Самым печальным из всего, что я наблюдал на дорожках сада, были паучьи сети, сплетенные поперек тропинок, такие серые, и крепкие, и толстые, протянутые от сорняка к сорняку, с пауками в середине, сидящими в положении собственников. Глядя на эти сети поперек садовых дорожек, вы понимали: все, кого вы представляете блуждающими по этим маленьким тропам, – только серые призраки, давно ушедшие отсюда, только мечты, надежды и фантазии, нечто еще более слабое, чем сети пауков.

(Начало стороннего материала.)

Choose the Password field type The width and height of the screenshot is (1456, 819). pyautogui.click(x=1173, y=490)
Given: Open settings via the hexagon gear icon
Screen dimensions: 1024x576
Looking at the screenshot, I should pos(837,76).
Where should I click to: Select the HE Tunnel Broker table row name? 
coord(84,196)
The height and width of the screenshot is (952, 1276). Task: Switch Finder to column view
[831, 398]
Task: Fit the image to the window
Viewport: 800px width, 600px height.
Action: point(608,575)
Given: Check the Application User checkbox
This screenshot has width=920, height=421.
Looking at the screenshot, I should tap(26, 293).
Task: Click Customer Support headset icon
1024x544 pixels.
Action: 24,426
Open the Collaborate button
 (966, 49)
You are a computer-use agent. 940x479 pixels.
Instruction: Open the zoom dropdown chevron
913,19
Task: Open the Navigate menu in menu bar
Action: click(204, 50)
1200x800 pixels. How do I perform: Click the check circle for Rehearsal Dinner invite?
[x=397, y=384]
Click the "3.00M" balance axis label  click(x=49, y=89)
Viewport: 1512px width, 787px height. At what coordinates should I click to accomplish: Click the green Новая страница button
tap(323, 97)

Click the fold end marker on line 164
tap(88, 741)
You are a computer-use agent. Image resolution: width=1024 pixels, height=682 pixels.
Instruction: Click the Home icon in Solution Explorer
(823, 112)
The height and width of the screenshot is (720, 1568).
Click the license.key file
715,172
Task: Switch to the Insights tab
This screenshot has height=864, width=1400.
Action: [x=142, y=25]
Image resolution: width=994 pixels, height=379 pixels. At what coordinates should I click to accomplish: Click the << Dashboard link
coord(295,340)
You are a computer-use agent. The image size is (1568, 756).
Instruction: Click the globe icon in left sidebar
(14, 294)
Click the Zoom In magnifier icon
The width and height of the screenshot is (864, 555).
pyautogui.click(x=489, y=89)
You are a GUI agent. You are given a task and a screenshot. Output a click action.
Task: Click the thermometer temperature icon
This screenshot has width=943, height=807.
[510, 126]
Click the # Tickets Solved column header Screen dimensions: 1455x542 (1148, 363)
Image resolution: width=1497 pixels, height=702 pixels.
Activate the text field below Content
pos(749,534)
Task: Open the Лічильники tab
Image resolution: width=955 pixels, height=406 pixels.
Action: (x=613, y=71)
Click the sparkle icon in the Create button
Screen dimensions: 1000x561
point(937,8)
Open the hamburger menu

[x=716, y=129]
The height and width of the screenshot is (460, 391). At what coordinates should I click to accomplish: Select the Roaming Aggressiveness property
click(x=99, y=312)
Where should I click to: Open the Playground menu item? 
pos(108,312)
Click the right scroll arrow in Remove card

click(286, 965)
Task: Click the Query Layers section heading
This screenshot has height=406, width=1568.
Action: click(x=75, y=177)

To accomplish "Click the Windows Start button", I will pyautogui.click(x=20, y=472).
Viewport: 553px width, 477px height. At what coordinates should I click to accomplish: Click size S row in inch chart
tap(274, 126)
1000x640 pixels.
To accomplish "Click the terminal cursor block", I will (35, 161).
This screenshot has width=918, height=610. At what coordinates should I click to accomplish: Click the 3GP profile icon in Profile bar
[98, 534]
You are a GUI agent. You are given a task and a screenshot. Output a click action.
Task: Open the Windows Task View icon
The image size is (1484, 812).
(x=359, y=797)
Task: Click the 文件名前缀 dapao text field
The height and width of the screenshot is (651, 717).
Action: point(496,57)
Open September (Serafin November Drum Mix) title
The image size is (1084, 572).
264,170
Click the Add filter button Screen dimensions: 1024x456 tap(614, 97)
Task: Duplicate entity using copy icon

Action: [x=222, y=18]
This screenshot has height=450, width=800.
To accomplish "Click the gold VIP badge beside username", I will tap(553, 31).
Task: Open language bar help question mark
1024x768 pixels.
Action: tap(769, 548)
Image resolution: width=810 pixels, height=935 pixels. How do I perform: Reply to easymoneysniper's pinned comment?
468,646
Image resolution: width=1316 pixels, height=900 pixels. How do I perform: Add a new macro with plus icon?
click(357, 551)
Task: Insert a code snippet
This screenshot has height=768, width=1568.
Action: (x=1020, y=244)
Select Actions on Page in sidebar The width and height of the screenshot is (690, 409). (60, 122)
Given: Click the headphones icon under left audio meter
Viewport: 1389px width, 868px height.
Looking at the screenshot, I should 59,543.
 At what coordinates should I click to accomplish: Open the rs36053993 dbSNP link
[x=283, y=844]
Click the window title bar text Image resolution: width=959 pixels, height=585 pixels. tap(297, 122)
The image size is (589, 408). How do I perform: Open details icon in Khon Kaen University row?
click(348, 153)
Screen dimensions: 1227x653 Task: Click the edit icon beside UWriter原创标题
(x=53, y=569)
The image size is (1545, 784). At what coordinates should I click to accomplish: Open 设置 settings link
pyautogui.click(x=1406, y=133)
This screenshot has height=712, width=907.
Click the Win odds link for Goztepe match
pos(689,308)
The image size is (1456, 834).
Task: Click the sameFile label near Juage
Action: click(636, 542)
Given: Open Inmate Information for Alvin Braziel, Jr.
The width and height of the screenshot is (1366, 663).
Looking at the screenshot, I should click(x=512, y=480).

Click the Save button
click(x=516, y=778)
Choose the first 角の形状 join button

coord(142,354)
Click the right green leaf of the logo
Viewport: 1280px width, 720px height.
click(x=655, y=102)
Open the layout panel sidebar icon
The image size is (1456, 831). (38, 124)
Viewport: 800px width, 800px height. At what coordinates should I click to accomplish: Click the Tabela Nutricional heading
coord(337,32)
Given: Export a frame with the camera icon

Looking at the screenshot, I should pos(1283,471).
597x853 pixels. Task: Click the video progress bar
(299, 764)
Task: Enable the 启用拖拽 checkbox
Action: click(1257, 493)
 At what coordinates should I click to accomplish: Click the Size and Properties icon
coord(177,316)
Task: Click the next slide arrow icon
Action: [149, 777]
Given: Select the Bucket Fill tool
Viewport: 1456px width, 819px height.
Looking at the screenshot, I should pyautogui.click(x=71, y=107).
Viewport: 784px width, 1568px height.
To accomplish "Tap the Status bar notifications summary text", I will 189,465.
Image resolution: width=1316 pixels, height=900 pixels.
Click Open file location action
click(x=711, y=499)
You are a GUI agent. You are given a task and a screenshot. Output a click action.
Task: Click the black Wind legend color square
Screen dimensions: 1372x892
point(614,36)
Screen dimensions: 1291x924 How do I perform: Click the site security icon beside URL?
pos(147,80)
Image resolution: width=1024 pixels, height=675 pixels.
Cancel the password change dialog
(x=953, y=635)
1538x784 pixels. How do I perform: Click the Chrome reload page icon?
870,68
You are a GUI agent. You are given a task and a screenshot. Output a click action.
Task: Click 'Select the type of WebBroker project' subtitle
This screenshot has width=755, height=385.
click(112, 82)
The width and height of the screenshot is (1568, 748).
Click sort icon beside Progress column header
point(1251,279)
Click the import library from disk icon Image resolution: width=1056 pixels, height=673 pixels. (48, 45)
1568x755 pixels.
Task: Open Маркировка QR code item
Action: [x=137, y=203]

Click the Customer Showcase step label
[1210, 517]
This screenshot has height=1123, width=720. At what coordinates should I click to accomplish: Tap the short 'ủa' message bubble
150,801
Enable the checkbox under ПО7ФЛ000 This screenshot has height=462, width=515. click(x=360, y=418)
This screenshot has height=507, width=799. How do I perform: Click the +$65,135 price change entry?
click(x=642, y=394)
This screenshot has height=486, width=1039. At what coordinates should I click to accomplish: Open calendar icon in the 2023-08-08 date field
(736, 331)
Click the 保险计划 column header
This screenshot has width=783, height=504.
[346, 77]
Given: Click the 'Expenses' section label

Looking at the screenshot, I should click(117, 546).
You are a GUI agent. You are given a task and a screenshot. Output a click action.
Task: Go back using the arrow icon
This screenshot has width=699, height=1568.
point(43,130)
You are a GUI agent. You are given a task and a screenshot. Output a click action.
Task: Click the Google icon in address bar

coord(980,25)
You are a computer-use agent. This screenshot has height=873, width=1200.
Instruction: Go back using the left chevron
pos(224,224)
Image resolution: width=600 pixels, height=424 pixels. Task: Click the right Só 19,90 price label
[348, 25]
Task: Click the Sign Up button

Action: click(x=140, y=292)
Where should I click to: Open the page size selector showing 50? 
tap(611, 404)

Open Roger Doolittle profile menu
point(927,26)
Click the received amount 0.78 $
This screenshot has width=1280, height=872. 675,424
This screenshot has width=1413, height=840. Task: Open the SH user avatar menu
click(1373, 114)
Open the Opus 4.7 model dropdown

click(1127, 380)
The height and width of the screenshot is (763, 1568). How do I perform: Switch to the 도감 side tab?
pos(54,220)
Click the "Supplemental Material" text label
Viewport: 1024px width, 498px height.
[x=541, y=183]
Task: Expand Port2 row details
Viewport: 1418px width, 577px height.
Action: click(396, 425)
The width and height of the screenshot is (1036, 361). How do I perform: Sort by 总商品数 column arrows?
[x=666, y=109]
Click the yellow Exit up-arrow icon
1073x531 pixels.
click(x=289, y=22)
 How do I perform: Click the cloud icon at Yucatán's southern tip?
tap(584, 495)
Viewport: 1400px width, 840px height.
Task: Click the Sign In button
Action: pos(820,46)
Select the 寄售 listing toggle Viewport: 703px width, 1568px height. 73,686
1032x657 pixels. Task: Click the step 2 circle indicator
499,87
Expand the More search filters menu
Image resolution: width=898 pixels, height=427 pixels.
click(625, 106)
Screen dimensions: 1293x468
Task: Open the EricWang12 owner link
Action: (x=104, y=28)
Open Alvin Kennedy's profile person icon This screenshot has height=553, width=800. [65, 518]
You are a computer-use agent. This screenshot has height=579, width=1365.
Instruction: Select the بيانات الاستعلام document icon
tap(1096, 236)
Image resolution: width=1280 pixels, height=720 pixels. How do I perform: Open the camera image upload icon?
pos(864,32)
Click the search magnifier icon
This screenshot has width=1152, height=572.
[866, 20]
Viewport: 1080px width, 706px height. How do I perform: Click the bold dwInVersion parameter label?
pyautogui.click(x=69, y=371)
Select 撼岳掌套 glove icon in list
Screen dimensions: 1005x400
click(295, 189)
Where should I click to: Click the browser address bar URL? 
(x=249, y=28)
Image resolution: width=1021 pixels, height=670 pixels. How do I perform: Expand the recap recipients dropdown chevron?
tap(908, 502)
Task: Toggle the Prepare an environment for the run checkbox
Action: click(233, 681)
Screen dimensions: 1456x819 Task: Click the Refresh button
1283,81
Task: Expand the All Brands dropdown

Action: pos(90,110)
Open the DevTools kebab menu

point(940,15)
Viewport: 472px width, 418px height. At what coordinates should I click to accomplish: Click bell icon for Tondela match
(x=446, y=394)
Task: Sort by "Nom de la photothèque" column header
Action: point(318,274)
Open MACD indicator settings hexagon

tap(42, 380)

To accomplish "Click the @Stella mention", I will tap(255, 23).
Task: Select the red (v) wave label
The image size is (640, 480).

Но старая стена сада, отделяющая его от соседа, стена из твердого камня и кирпича, высотой более пятнадцати футов, именно эта могучая старая стена сберегала романтику сада. Я не рассказываю историю этого сада в Аррасе, поскольку это всего лишь догадки, а я ограничиваюсь только тем, что видел своими глазами, чтобы кто-то, возможно, в далекой стране мог узнать, что случилось в тысячах и тысячах садов, когда Император задумался и сильно возжелал блеска войны. Рассказ – всего лишь догадка, и все же истинная романтика – именно в нем; представьте стену высотой более пятнадцати футов, построенную, как строили в давние времена, стену, разделяющую в течение всех этих веков два сада. Разве не было бы искушением взобраться наверх, чтобы заглянуть через стену, если молодой человек услышал, возможно, однажды вечером песню с той стороны? И сначала у него был бы какой-то предлог, а впоследствии вообще никакого, и предлог этот на диво мало менялся за много поколений, в то время как плющ становился все толще и толще. Могла бы зародиться и мысль о восхождении на стену и спуске вниз на другую сторону, эта мысль могла оказаться чересчур смелой и быть резко запрещена. И затем однажды, в какой-то замечательный летний вечер, когда запад весь залился красным светом, а новая луна явилась в небе, когда были ясно слышны далекие голоса, когда поднимался белый туман, в этот замечательный летний день, снова возвратилась мысль подняться на большую старую стену и спуститься по другой стороне. Почему бы не войти к соседям с улицы, можете сказать вы. Это было бы совсем другое дело, это означает визит; были бы церемонии, черные шляпы, неуклюжие новые перчатки, принужденный разговор и незначительные возможности для романтических отношений. Причиной всему была стена.

С какой застенчивостью, когда миновали многие поколения, был брошен первый взгляд через стену. Через несколько лет это повторилось с одной стороны, через несколько веков с другой. Каким барьером казалась эта старая красная стена! Каким новым казалось приключение каждый раз, в любую эпоху, тем, которые отважились на восхождение, и каким древним оно казалось стене! И во все эти годы старшие никогда не проделывали дверей, но сохраняли огромную и надменную преграду. И плющ спокойно становился все зеленее. А затем однажды с востока примчался снаряд, и через мгновение, без плана, или застенчивости, или предлога, снес несколько ярдов гордой старой стены, и два сада не были разделены больше: но не осталось никого, кто мог бы прогуляться по ним.

Через край огромной бреши в стене астра задумчиво заглядывала в сад, на тропинке которого стоял я.